* **PROVIDED RECORDS**:

======

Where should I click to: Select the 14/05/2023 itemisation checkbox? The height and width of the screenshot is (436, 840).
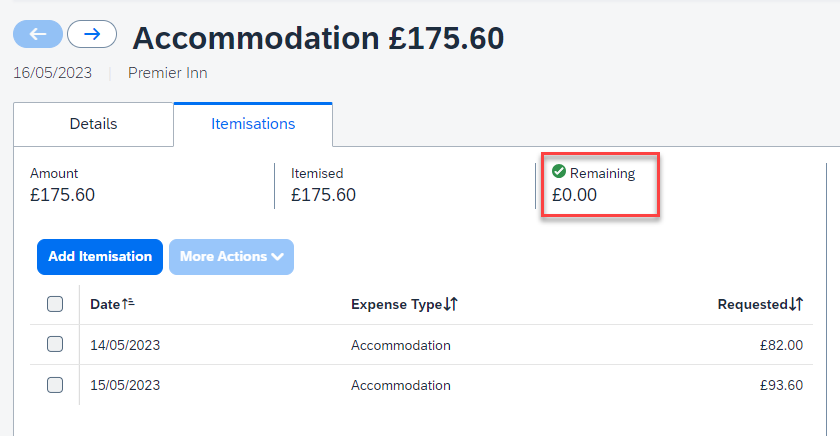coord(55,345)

======

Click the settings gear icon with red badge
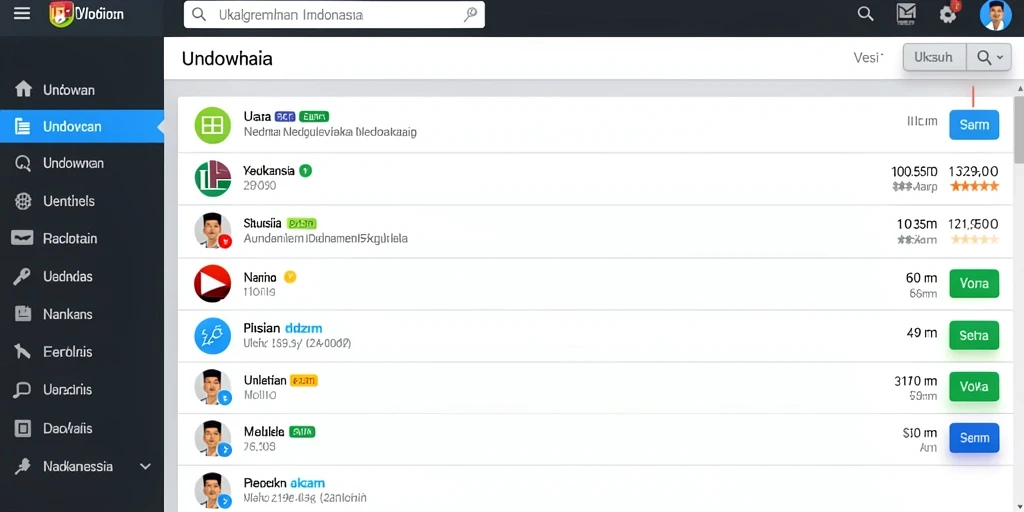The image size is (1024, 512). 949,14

======

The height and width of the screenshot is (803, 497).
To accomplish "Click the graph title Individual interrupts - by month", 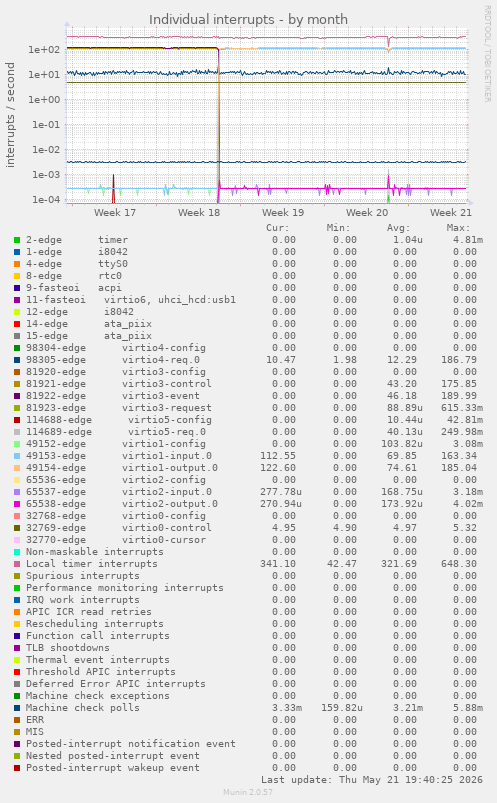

======

Edit the records from the line with "The height and width of the screenshot is (803, 497)." through the line with "the graph title" so that "graph title" becomes "chart title", with every other word left as it is. Give only those lines, and leave out the pictures.

* **TASK SOLUTION**:
The height and width of the screenshot is (803, 497).
To accomplish "Click the chart title Individual interrupts - by month", 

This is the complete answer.